» **What the task asks**:
Copy every record below exactly as it appears.

» **Data section**:
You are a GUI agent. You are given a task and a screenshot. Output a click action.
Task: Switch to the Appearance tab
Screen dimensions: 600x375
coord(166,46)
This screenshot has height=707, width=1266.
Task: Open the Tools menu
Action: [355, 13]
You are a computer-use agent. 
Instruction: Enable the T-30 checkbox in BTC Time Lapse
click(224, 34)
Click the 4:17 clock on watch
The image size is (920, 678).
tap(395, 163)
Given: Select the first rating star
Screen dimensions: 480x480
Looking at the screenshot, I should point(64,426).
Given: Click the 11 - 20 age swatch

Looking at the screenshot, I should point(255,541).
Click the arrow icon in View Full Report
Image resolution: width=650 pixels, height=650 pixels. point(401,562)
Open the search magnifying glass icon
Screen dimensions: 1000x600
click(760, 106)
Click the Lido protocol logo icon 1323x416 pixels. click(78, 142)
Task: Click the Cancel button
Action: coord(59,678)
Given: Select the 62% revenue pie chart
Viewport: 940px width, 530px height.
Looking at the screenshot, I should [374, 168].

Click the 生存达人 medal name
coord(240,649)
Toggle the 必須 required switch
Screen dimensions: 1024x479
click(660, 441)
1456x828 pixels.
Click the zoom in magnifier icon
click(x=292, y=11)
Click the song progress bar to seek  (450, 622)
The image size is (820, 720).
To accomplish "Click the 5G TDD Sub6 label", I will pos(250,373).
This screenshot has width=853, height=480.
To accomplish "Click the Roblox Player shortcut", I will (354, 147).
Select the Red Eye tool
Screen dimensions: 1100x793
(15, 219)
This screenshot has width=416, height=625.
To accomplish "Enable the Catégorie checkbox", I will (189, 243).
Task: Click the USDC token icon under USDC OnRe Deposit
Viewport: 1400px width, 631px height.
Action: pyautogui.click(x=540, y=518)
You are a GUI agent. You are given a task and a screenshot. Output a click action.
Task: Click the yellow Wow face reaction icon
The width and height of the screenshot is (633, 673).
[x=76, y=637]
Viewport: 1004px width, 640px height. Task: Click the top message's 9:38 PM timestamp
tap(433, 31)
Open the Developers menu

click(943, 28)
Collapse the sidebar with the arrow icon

» **Output for this task**:
You are a GUI agent. You are given a task and a screenshot. Output a click action.
Task: Switch to the Appearance tab
Screen dimensions: 600x375
coord(166,46)
This screenshot has height=707, width=1266.
Task: Open the Tools menu
Action: [355, 13]
You are a computer-use agent. 
Instruction: Enable the T-30 checkbox in BTC Time Lapse
click(224, 34)
Click the 4:17 clock on watch
The image size is (920, 678).
tap(395, 163)
Given: Select the first rating star
Screen dimensions: 480x480
Looking at the screenshot, I should point(64,426).
Given: Click the 11 - 20 age swatch

Looking at the screenshot, I should point(255,541).
Click the arrow icon in View Full Report
Image resolution: width=650 pixels, height=650 pixels. point(401,562)
Open the search magnifying glass icon
Screen dimensions: 1000x600
click(760, 106)
Click the Lido protocol logo icon 1323x416 pixels. click(78, 142)
Task: Click the Cancel button
Action: coord(59,678)
Given: Select the 62% revenue pie chart
Viewport: 940px width, 530px height.
Looking at the screenshot, I should [374, 168].

Click the 生存达人 medal name
coord(240,649)
Toggle the 必須 required switch
Screen dimensions: 1024x479
click(660, 441)
1456x828 pixels.
Click the zoom in magnifier icon
click(x=292, y=11)
Click the song progress bar to seek  (450, 622)
The image size is (820, 720).
To accomplish "Click the 5G TDD Sub6 label", I will pos(250,373).
This screenshot has width=853, height=480.
To accomplish "Click the Roblox Player shortcut", I will (354, 147).
Select the Red Eye tool
Screen dimensions: 1100x793
(15, 219)
This screenshot has width=416, height=625.
To accomplish "Enable the Catégorie checkbox", I will (189, 243).
Task: Click the USDC token icon under USDC OnRe Deposit
Viewport: 1400px width, 631px height.
Action: pyautogui.click(x=540, y=518)
You are a GUI agent. You are given a task and a screenshot. Output a click action.
Task: Click the yellow Wow face reaction icon
The width and height of the screenshot is (633, 673).
[x=76, y=637]
Viewport: 1004px width, 640px height. Task: Click the top message's 9:38 PM timestamp
tap(433, 31)
Open the Developers menu

click(943, 28)
Collapse the sidebar with the arrow icon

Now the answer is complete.